So . . . here we are again. I am upset with myself that, after all that success I had five years ago losing almost sixty pounds and starting to feel really good physically and emotionally, I’m now almost right back where I started . . . in fact, my initial weight was within 1.5 lbs. of my highest weight ever, which is where I was when I started this journey almost six years ago. Since regaining all of that weight, I’ve struggled not only with depression but with joint and muscular pain, digestive problems, and now I’m testing as pre-diabetic. So it’s time to take action.
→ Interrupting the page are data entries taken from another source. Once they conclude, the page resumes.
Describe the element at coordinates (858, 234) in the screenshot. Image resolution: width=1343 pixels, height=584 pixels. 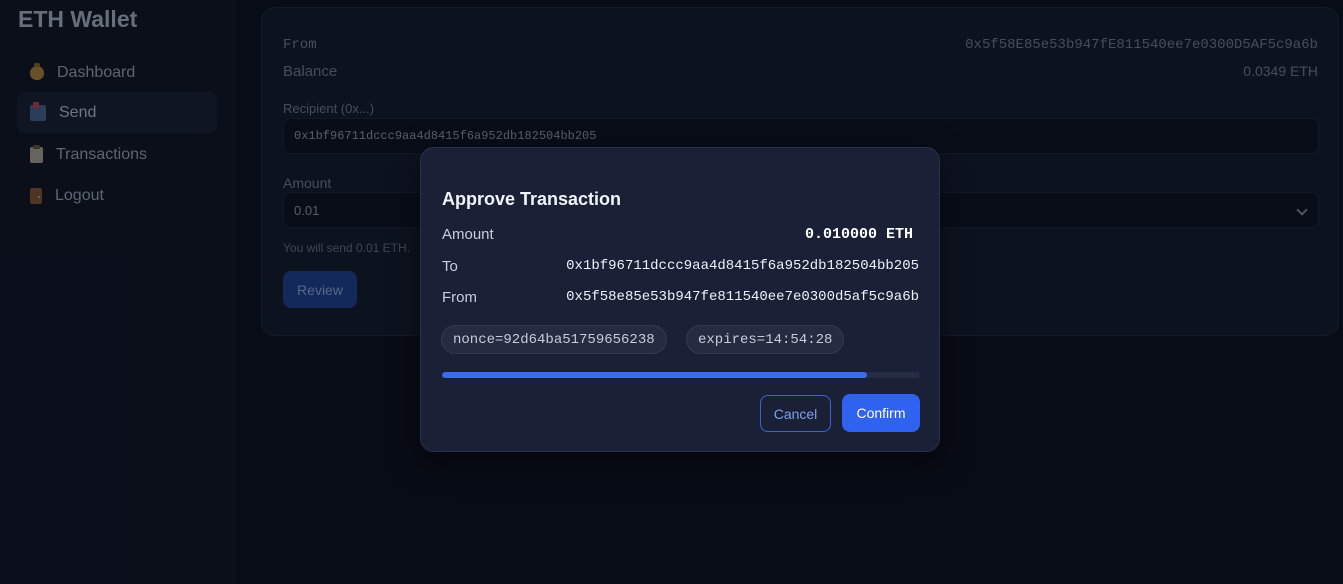
I see `modal-amount-value: 0.010000 ETH` at that location.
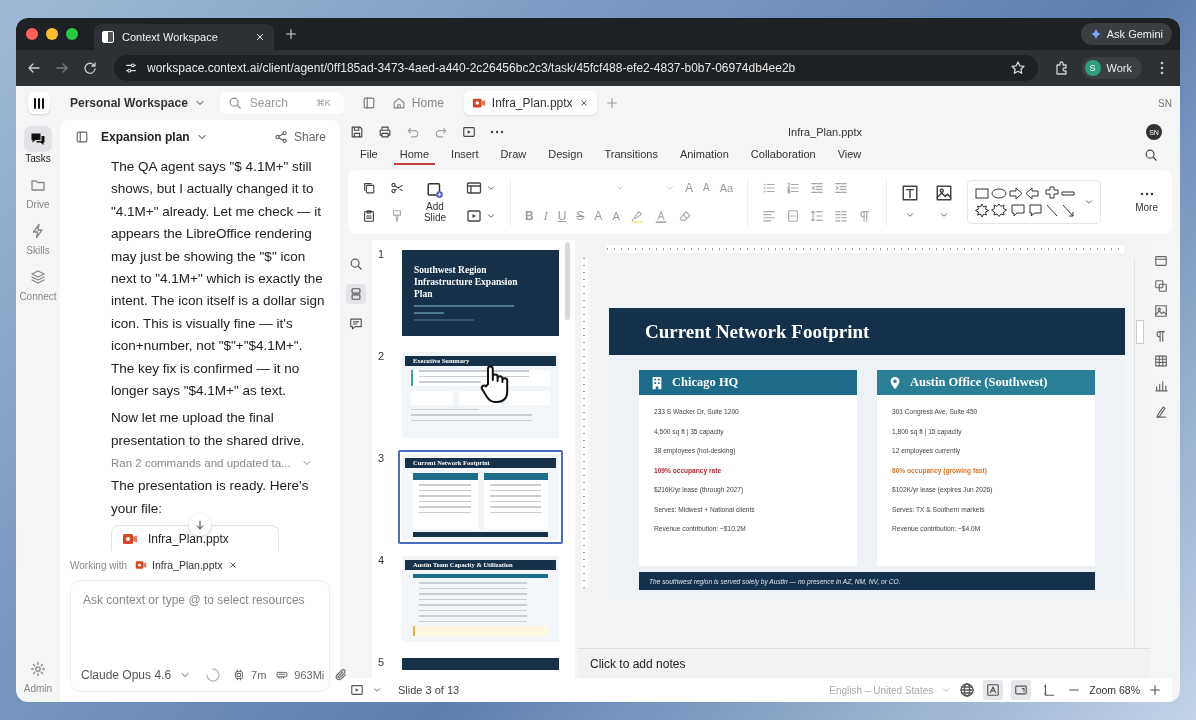 The width and height of the screenshot is (1196, 720). What do you see at coordinates (576, 68) in the screenshot?
I see `address-bar: workspace.context.ai/client/agent/0ff185ad-3473-4aed-a440-2c26456bc2c3/task/45fcf488-efe2-4837-b0b7-06974db4ee2b` at bounding box center [576, 68].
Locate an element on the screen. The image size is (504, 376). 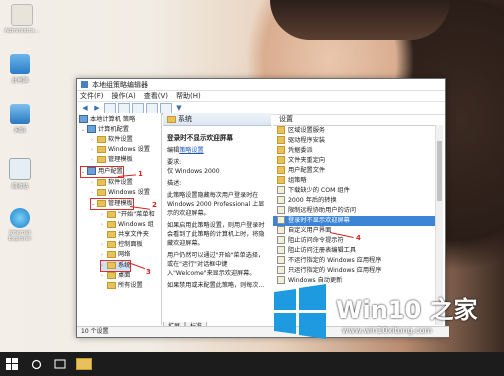
desktop-icon-ie: Internet Explorer is located at coordinates (20, 225).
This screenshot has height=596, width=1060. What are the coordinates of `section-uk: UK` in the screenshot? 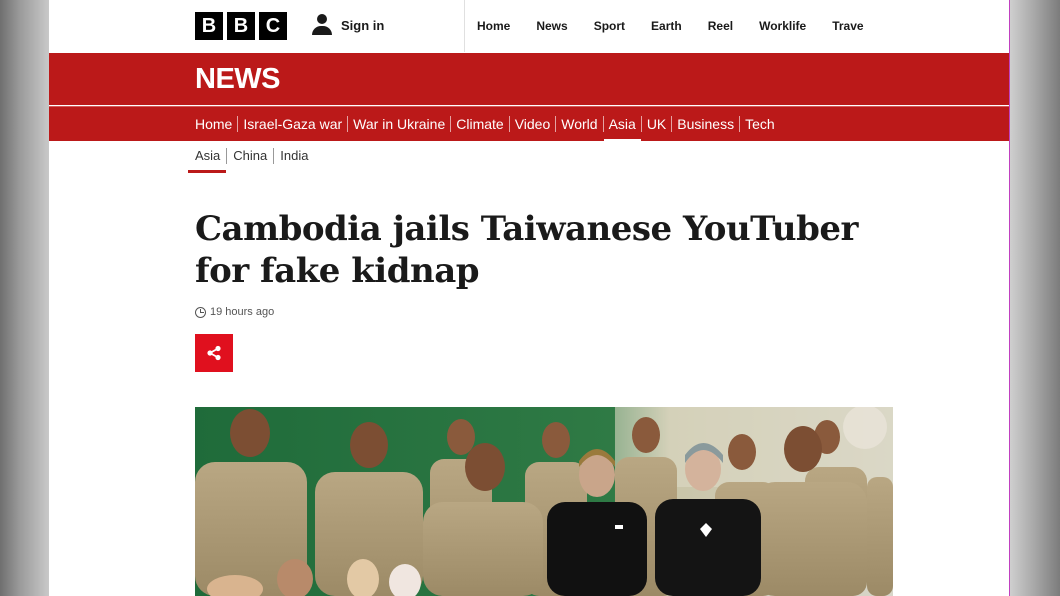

When I started working full-time again, I re-joined the Y, less than a mile from my office, and started going. But . . . I didn’t have anyone to go with, which meant not only no support but no accountability to go. And because of the cost of that, I couldn’t afford to re-join Weight Watchers, which was what worked so well for me before.
So when I saw an ad on TV for Curves Complete, which includes not only the workout, but the food plan, weigh-ins, measurements, i.e., ACCOUNTABILITY—for a cost lower than what I was paying monthly for the Y—I had to try it. I was gung-ho for two full weeks (in April). And the second week, I gained three pounds. And all that accountability? I didn’t want someone looking over my shoulder as I did every machine, correcting my technique, telling me I’m not pushing hard enough. I was breathing hard and sweating. That’s hard enough for me!
I stopped going. I made excuses. I carried my gym bag around in the car for weeks; let it sit in my office at work for days at a time.
And the depression, which has never really gone away, started creeping up on me again. It was all I could do to think by the time I got home from work in the evenings—and all I could do to keep myself from crawling into the bed as soon as I walked in the door. Every day, I’ve felt more and more fatigued, fighting falling asleep at my desk, living with fatigue-related headaches every day. And then, I’m not sleeping well at night. I wake up because my back aches or my hip hurts or my leg is cramping.
Enough is enough. Two weeks ago, I went back to Curves. I went Monday and Tuesday. And then I didn’t go Wednesday. Or Thursday and Friday. And I didn’t go at all last week. But this week, I’m back on it. I’ve got to do this for me. For my health now so that I can have a future. So that I can start doing the things I’ve put off or never even considered because my weight/size/out-of-shapeness would be a hindrance. I know it’s going to be rough, and I’m going to want to quit. But I’ve got to do it. And I need to keep track of all the ups and downs so that I can remember where I’ve been to keep my eyes on where I’m going.
Food & Workout Report 7/22/13
Weigh-in: -2.5 lbs
Workout: Complete Curves circuit workout
Food 7/15/13 – 7/21/13:
I wish I could say that the weight loss at today’s weigh-in was due to having stuck to the food plan last week, even though I didn’t make it to Curves to work out once last week. I didn’t though. But, somehow, somewhere mid-week, it was like a switch flipped in my brain and all of a sudden, when I wanted to go out to grab something for lunch, it was a gyro and greek salad (and I took the meat and toppings off the pita and mixed them in with the salad). When I wanted to fix something to eat at home, it wasn’t macaroni and cheese or spaghetti or ramen (all of which I have on hand), it was home-made vegetable-beef soup (made with chuck roast, so I’m actually calling it pot roast–vegetable soup). My cravings for sugars and simple carbs weren’t as bad last week as usual, so that helped, too.
So far, so good today. I had my usual sausage and coffee for breakfast (half-and-half and Splenda in the coffee to keep it low carb). For lunch, I had a 16-ounce serving of the pot roast-veggie soup from yesterday. For my afternoon snack, my indulgence was an Oikos key lime–flavored yogurt cup (most definitely NOT low-carb!). For supper tonight, ham steak and an artichoke with lemon-butter for dipping.
Goals for This Week:
- Remember to wear pedometer every day.
- Try to walk more every day.
- Stick as close to the food-plan I made Sunday as possible.
- Get in at least 3 more workouts at Curves this week.
- Take some “before” photos. I looked for something recent, but I haven’t let anyone take a photo of me in two years (since the one in the previous post) it seems.
- Get back in to see the chiropractor.
- Thirty to forty-five minutes of cleaning/organizing at home every day, including going through and culling the wardrobe and getting rid of clothes I never wear, no matter if they’re “going to fit when I lose weight” or not.
- Grading for Lit class finished before Friday.
- Stay busy and try to keep the depression-based fatigue at bay.
- Finish proofreading An Honest Heart and get corrections back to B&H by deadline!